• The records:

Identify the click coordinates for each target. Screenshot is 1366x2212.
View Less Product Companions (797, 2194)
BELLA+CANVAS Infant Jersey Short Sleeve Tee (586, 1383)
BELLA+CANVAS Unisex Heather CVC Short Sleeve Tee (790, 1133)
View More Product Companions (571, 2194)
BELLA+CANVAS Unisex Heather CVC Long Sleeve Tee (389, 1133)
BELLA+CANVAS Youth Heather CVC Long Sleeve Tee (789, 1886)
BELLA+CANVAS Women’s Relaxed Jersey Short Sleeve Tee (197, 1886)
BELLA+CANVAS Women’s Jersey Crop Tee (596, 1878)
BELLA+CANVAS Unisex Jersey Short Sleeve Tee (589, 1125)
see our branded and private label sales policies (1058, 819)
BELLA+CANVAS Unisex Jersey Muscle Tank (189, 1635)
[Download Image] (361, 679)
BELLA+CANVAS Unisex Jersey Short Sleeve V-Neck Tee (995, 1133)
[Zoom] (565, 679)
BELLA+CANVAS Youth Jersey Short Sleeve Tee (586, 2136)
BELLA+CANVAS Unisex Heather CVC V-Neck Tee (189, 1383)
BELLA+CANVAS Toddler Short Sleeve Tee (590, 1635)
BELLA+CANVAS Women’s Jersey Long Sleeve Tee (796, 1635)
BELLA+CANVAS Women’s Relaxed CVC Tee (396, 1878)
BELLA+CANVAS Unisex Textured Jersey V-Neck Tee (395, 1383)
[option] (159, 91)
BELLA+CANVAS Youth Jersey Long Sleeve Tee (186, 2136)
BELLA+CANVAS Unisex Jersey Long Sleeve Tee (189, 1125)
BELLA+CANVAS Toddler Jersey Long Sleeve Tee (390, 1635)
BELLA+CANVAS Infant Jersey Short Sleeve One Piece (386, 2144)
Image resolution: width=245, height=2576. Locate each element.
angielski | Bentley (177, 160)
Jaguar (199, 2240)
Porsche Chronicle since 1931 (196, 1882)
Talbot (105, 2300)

• To do: In the listing above, find the line with "BELLA+CANVAS Infant Jersey Short Sleeve Tee" and the line with "BELLA+CANVAS Youth Jersey Short", then reproduce both and every line between them exactly.

• Expected output:
BELLA+CANVAS Infant Jersey Short Sleeve Tee (586, 1383)
BELLA+CANVAS Unisex Heather CVC Short Sleeve Tee (790, 1133)
View More Product Companions (571, 2194)
BELLA+CANVAS Unisex Heather CVC Long Sleeve Tee (389, 1133)
BELLA+CANVAS Youth Heather CVC Long Sleeve Tee (789, 1886)
BELLA+CANVAS Women’s Relaxed Jersey Short Sleeve Tee (197, 1886)
BELLA+CANVAS Women’s Jersey Crop Tee (596, 1878)
BELLA+CANVAS Unisex Jersey Short Sleeve Tee (589, 1125)
see our branded and private label sales policies (1058, 819)
BELLA+CANVAS Unisex Jersey Muscle Tank (189, 1635)
[Download Image] (361, 679)
BELLA+CANVAS Unisex Jersey Short Sleeve V-Neck Tee (995, 1133)
[Zoom] (565, 679)
BELLA+CANVAS Youth Jersey Short Sleeve Tee (586, 2136)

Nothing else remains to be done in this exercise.